In March 2016 the UK Government published a discussion paper on enhancing the transparency of beneficial ownership information.
The paper will impact overseas companies that buy land or property in the UK, or enter into public procurement contracts in the UK.
- Under new legislation, anticipated to apply from 2021, overseas entities which own land in the UK, or propose to do so, will be required to register at Companies House in the UK.
- The purpose of the new legislation is to create more transparency regarding ownership of UK land and the persons who actually control overseas entities. Ultimately it is aimed at deterring the use of UK land transactions for money laundering purposes.
- An overseas entity will be required to provide details of its beneficial owners when applying for registration.
- An overseas entity attempting to purchase UK land without registering at UK Companies House will not acquire legal title to the land.
- An overseas entity which already holds UK land and which does not register within the window for doing so will not be able to dispose of the land, and may become subject to a notice requiring it to register.
- Overseas entities holding, or planning to purchase, UK land may want to find out now who their beneficial owners are, so that they are ready to apply for registration when the new legislation comes into force.
In May 2016, the UK Government announced that it intended to introduce a register of beneficial owners of those overseas companies, and subsequently published a call for evidence in 2017 seeking views on its proposals.
In March 2018, the Government announced that it planned to publish a draft bill creating the new register in summer 2018. The draft Registration of Overseas Entities Bill was published in July 2018. It has now been scrutinised by a Joint Committee of the House of Commons and House of Lords which published a report on the draft Bill in May 2019. The Government's response to that Committee's recommendations has recently been issued.
Who will be affected?
The new legislation will apply to all overseas entities which own land in the UK, or propose to do so. "Overseas entity" is broadly defined to include foreign companies and also partnerships and other legal entities which are legal persons governed by the law of a country or territory outside the UK.

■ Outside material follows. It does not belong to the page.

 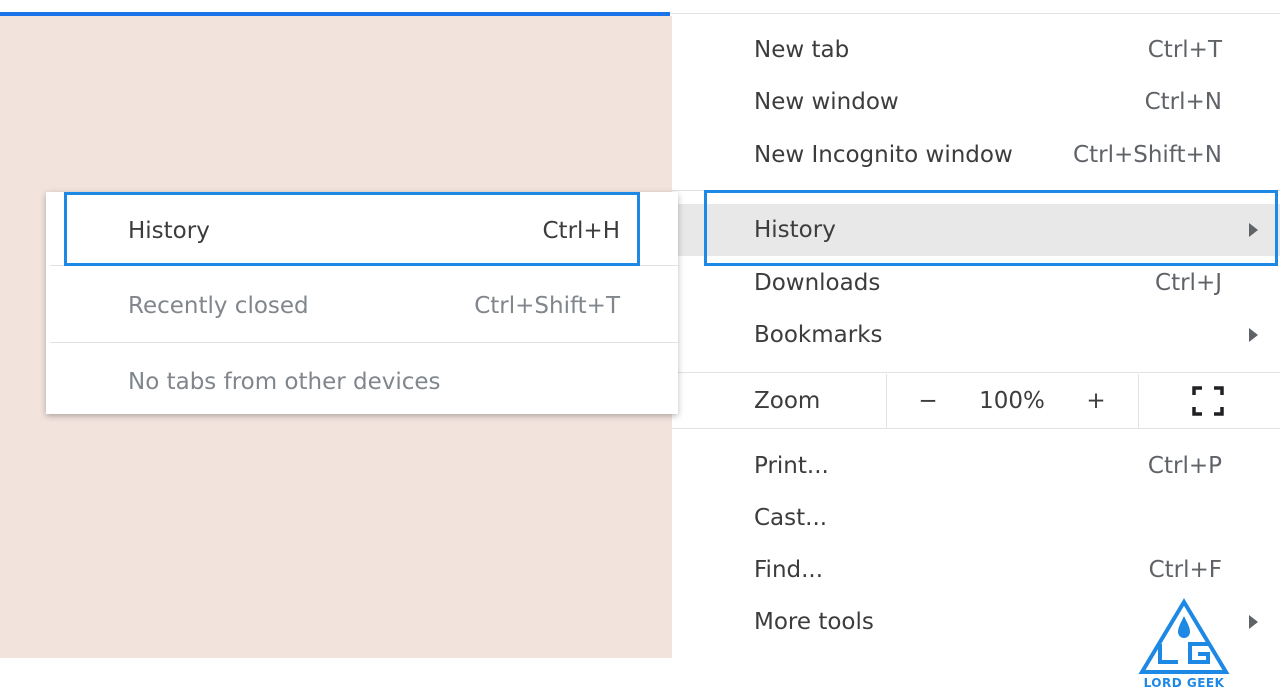 I want to click on menu-item-label: More tools, so click(x=814, y=622).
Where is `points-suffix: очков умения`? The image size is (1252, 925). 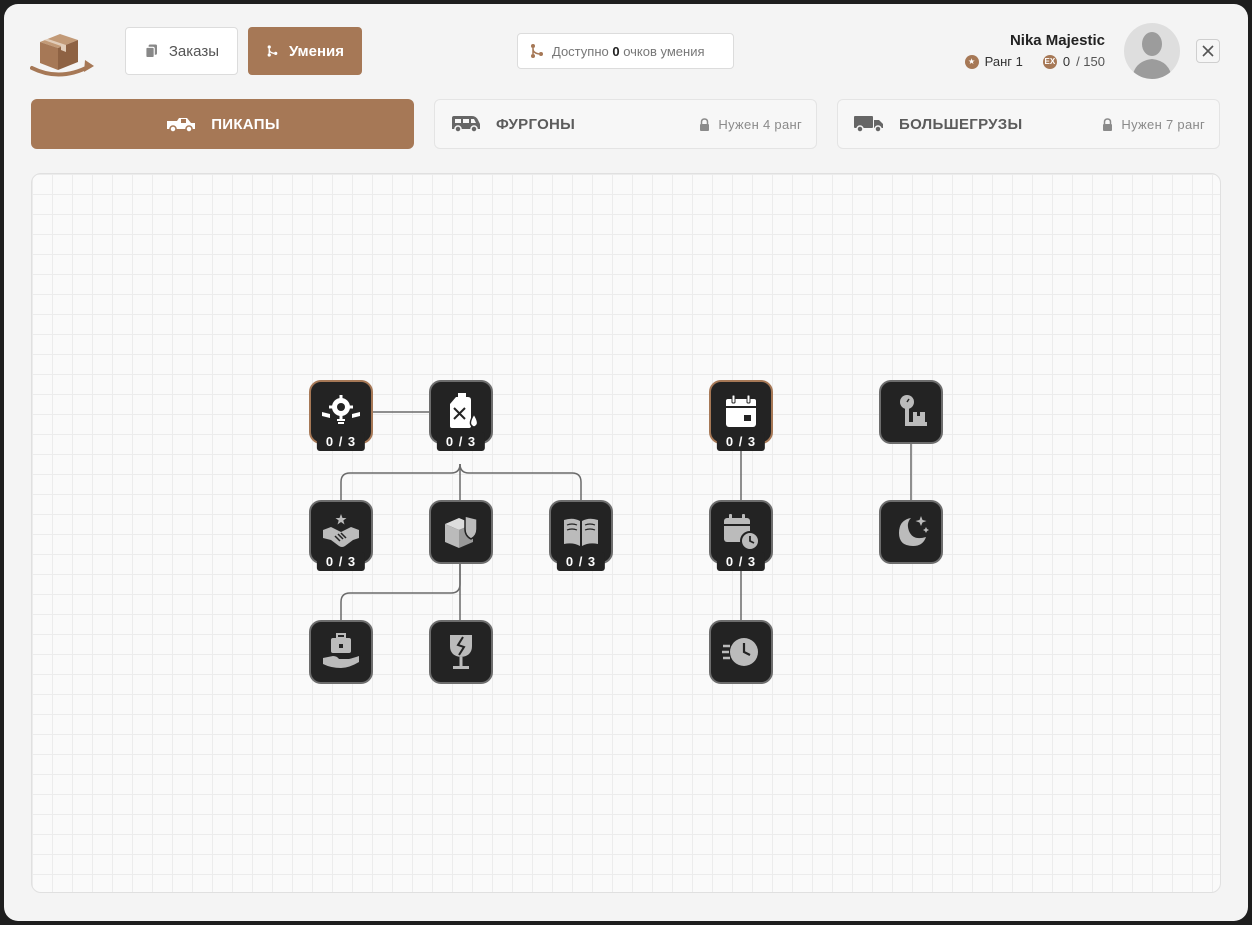
points-suffix: очков умения is located at coordinates (664, 51).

What will registration at Companies House involve?
The draft Bill sets out the framework for a new register at Companies House. An overseas entity will have to apply for registration at Companies House before it can complete the purchase of a freehold estate in UK land or a UK leasehold estate with a term of more than seven years. An overseas entity applying to be registered will need to provide information about itself, its beneficial owners and, if applicable, its managing officers.
The new beneficial ownership regime will be similar to the UK's existing disclosure regime for the beneficial ownership of UK companies – the people with significant control, or PSC, regime – and will be interpreted and applied in a similar way. The categories of registrable beneficial owners will include individuals and legal entities who:
- hold more than 25% of the shares or voting rights in the overseas entity;
- hold the right to appoint a majority of the board of the overseas entity;
- have the right to exercise, or actually exercise, significant influence or control over the overseas entity; or
- have the right to exercise, or actually exercise, significant influence or control over a trust or unincorporated entity whose trustees or members meet any of the other conditions in relation to the overseas entity.
The Government intends to publish guidance to help overseas entities and third parties transacting with them to understand the requirements. However, there will be no "pre-clearance" mechanism to indicate whether an entity is required or eligible to register.
Existing landowners (freehold or leasehold with a term of more than seven years) will be obliged to register and provide details of registrable beneficial owners within 18 months of the bill coming into force. If they fail to register during this transition period, they will not be able to sell or otherwise dispose of the land, and the Secretary of State may issue a notice requiring them to register.
Once registered, an overseas entity will be required to update the disclosed information annually, including the details of its registrable beneficial owners. The register will be publicly available (although certain personal details will not be visible to the public).
Penalties for non-compliance
There will be criminal penalties for non-compliance with the new legislation (unlimited fines and up to five years in jail for certain offences), and the Government has indicated that it will also consider whether there should be further civil penalties.
The Government intends to introduce the Bill to Parliament later this year. Subject to Parliamentary approval, the Government has indicated that it expects the new register to come into operation in 2021.